The protein srGAP2, which initiates the repulsion that is known as the contact inhibition of locomotion, is heavily concentrated at the front of the cell, depicted here in red, yellow, and green. [Department of Biomedicine, University of Basel]
The protein srGAP2, which initiates the repulsion that is known as the contact inhibition of locomotion, is heavily concentrated at the front of the cell, depicted here in red, yellow, and green. [Department of Biomedicine, University of Basel]

Call it The Case of the Colliding Fibroblasts. It started more than 50 years ago, when English researcher Michael Abercrombie first observed the contact inhibition of locomotion (CIL). He was tailing fibroblasts, the motile constituents of connective tissue. He saw fibroblasts bump into each other and then move off in different directions. What furtive exchange, Abercrombie wondered, could prompt fibroblasts to take a powder?
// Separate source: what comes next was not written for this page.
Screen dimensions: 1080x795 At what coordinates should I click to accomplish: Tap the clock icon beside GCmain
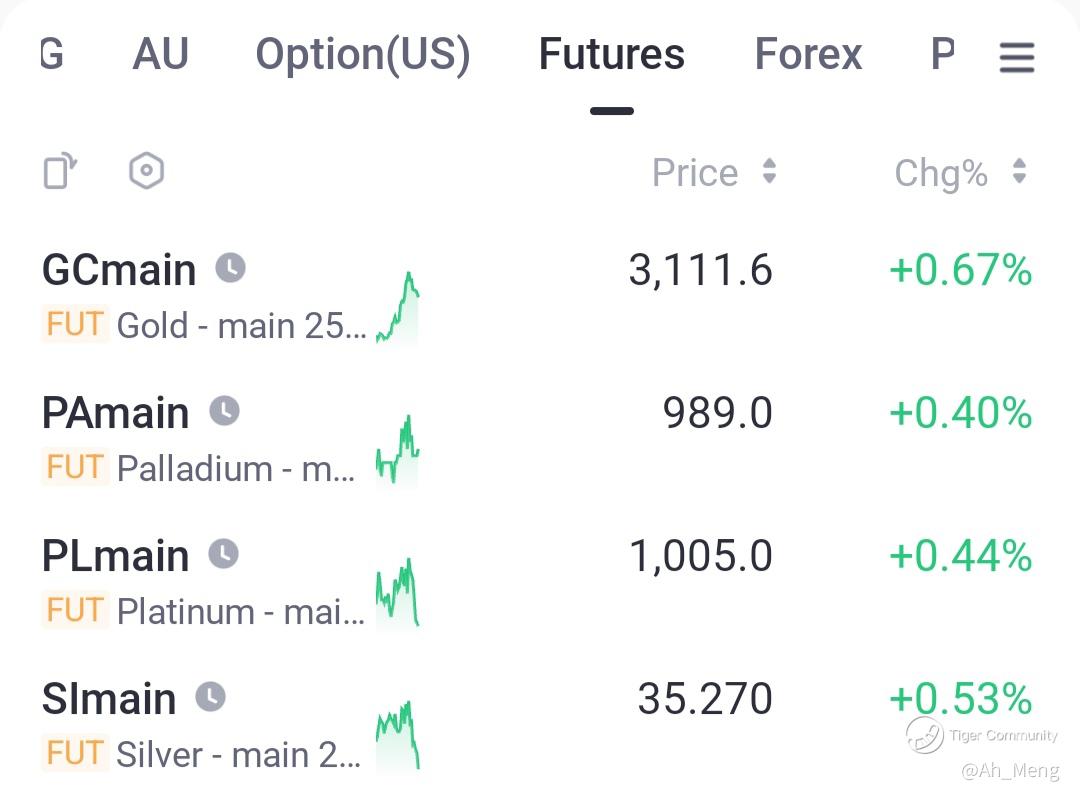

After further sleuthing, Abercrombie saw that many invasive cancer cells that contact normal cells lose their direction-changing CIL property. Instead of dusting out, these cancer cells settle down. They just keep growing over normal cells, driving malignant diseases such as melanoma.

CIL has attracted the attention of scientific shamuses who have managed to implicate various proteins in the cell-dispersion process. But overall, the molecular basis of CIL has remained something of a puzzle. In particular, it was unclear which repulsion signals were involved in the process, how these signals entered the cells from the outside, and how they influenced the cytoskeleton, which in turn regulates the cell’s movement.

These questions have now been answered by scientists based at the University of Basel. These investigators, led by Olivier Pertz, have identified a coherent signaling axis consisting of three proteins called Slit2, Robo4, and srGAP2.

The details appeared October 1 in the journal Developmental Cell, in an article entitled, “SrGAP2-Dependent Integration of Membrane Geometry and Slit-Robo-Repulsive Cues Regulates Fibroblast Contact Inhibition of Locomotion.” According to this article, the colorfully named signaling proteins operate as follows:

  • The repulsion factor Slit2 binds to the receptor Robo4, whereupon the signal enters the cell's interior and activates srGAP2.
  • This molecule consequently inhibits the regulator Rac1, which coordinates the cytoskeleton.
  • The inactivation of Rac1 causes the cell to retract—such that the two cells repel one another.

If the function of Slit2, Robo4, or srGAP2 is deactivated, colliding cells will stick to one another and will not separate as easily.

“SrGAP2 specifically controls the duration of Rac1 activity in contact protrusions, but not in contact-free protrusions,” wrote the article’s authors. “We propose that srGAP2 integrates cell edge curvature and Slit-Robo-mediated repulsive cues to fine-tune Rac1 activation dynamics in contact protrusions to spatiotemporally coordinate CIL.”

Intriguingly, the repulsion machinery is localized at the front – even in freely moving cells. By assembling this kind of a 'molecular bumper', the cell is prepared for collision with another cell. Where exactly this bumper must be positioned—namely, only in parts of the cell that are moving forwards—is determined by the cell's geometry, which in turn is deciphered by srGAP2.

The integration of membrane curvature and repulsion signals ensures that cell-cell repulsion takes place at the correct location. This repulsive reaction could play an important role in cancer metastasis. This is supported by the fact that the expression of Slit and Robo isoforms is deregulated in several tumor types.